Re: [libvirt] Determining domain job kind from job stats?

[Starting to move to the development list.] Milan Zamazal <mzamazal@redhat.com> writes:
Jiri Denemark <jdenemar@redhat.com> writes:
On Fri, Feb 17, 2017 at 12:38:24 +0100, Milan Zamazal wrote:
There are basically two problems:
- When the job completion callback is called, I need to distinguish what kind of job was it to perform the appropriate actions. It would be easier if I knew the job type directly in the callback (no need to coordinate anything), but "external" job tracking is also possible.
An immediate answer would be: "don't rely on the completion callback and just check the return value of the API which started the job", but I guess you want it because checking the return value is not possible when the process which started the job is not running anymore as described below.
Well, avoiding using the completion callback is probably OK for me.
Thinking about it more, it's not very nice: I have to use the callback to get the completed job stats (I'm not guaranteed the domain still exists on the source host when I ask it for the stats explicitly) *and* to track the jobs outside the callback to know whether the callback is related to the type of domain jobs I'm going to handle. Although not absolutely necessary, it would be much nicer if the job type was identified in the callback.
(In case of the process restart, I don't expect having everything perfectly working, just some basic sanity.)
- If I lost track of my jobs (e.g. because of a crash and restart), I'd like to find out whether a given VM is migrating. Examining the job looked like a good candidate to get the information, but apparently it's not. Again, I can probably arrange things to handle that, but to get the information directly from libvirt (not necessarily via job info) would be easier and more reliable.
Apparently you are talking about peer-to-peer migration,
Yes.
otherwise the migration would be automatically canceled when the process which started it disappears.
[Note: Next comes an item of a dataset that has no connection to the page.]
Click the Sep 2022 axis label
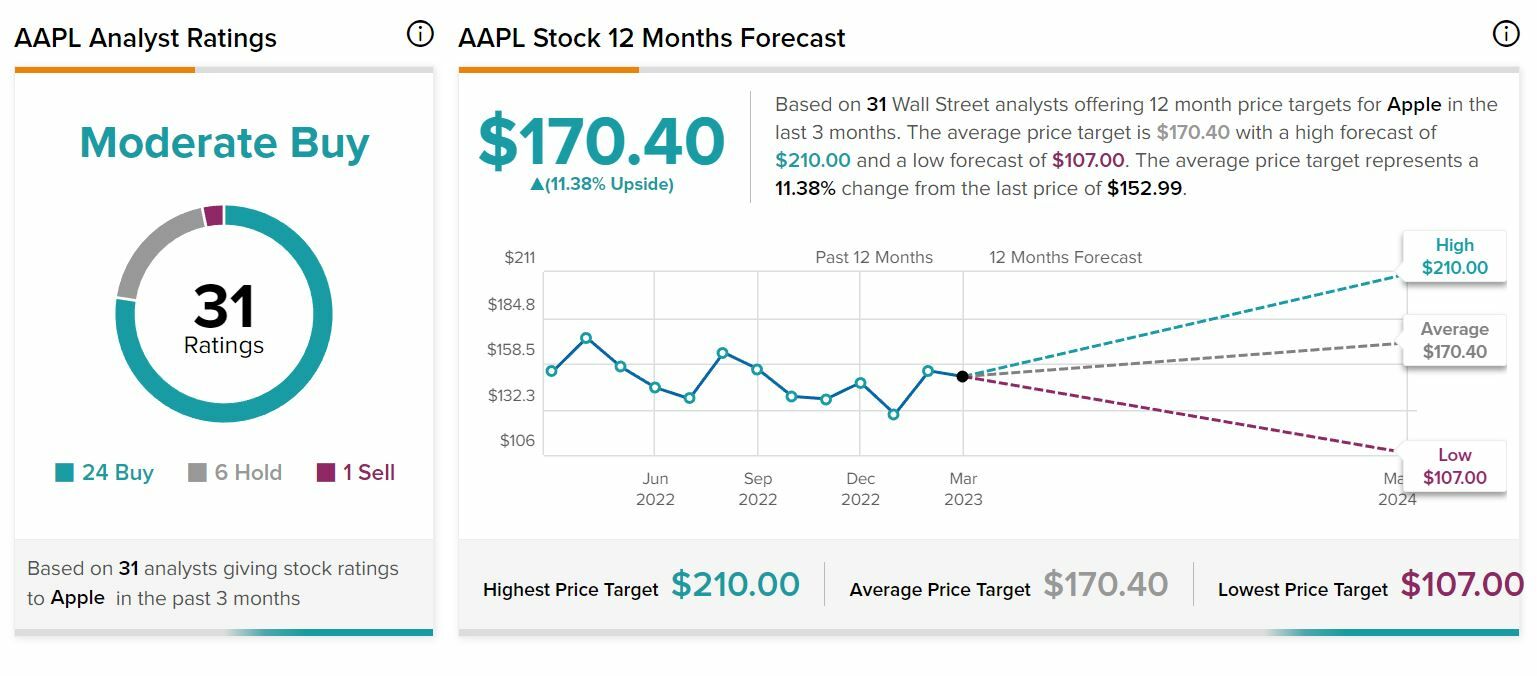coord(757,489)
I'm afraid this is not currently possible in general. You might be able to get something by checking the domain's status, but it won't work in all cases.
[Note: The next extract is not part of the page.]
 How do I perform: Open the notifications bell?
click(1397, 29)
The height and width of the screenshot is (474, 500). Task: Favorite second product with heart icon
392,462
Too bad. Could some future libvirt version provide that information?
If libvirt provided information about the job type, it would help with several things, for instance: With the callback problem above, with using libvirt as the ultimate single source of information about the VMs, or with handling VMs not running under complete control of a particular piece of software. If some piece of information about a VM is missing from libvirt I need to store it somewhere. Domain metadata is a natural place for that, since it's closely bound to the corresponding VM and keeps libvirt as the ultimate single source of information. But putting there information about migration is weird at best. Based on those thoughts I think libvirt should really provide a simple way to find out whether the VM is migrating to another host and to identify the domain job type in the job completed callback. Is there anything preventing to add that information? Thanks, Milan

On Tue, Feb 21, 2017 at 15:38:22 +0100, Milan Zamazal wrote:
[Starting to move to the development list.]
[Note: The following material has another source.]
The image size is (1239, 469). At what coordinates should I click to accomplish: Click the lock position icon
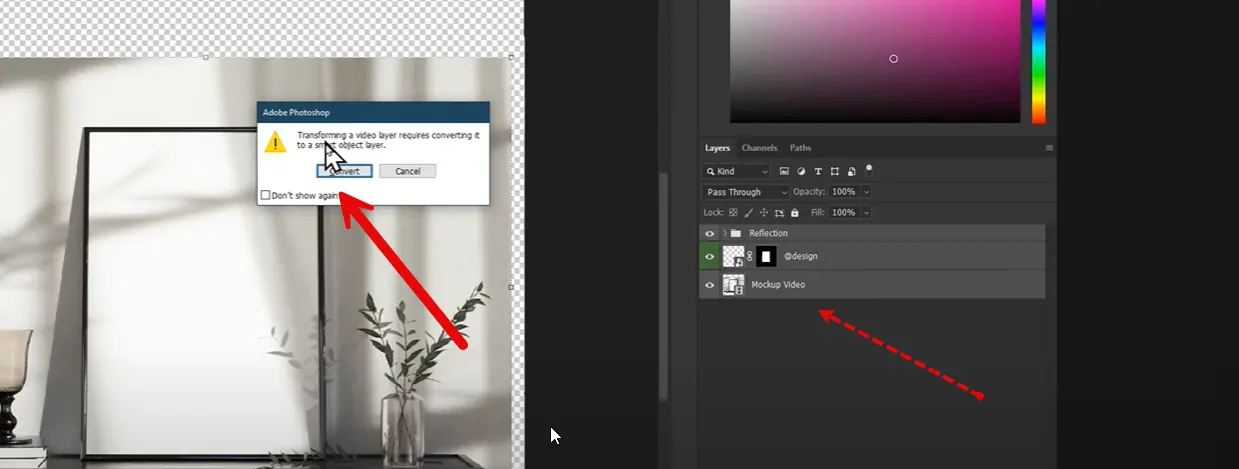(764, 213)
Milan Zamazal <mzamazal@redhat.com> writes:
Jiri Denemark <jdenemar@redhat.com> writes:
On Fri, Feb 17, 2017 at 12:38:24 +0100, Milan Zamazal wrote:
There are basically two problems:
- When the job completion callback is called, I need to distinguish what kind of job was it to perform the appropriate actions. It would be easier if I knew the job type directly in the callback (no need to coordinate anything), but "external" job tracking is also possible.
An immediate answer would be: "don't rely on the completion callback and just check the return value of the API which started the job", but I guess you want it because checking the return value is not possible when the process which started the job is not running anymore as described below.
Well, avoiding using the completion callback is probably OK for me.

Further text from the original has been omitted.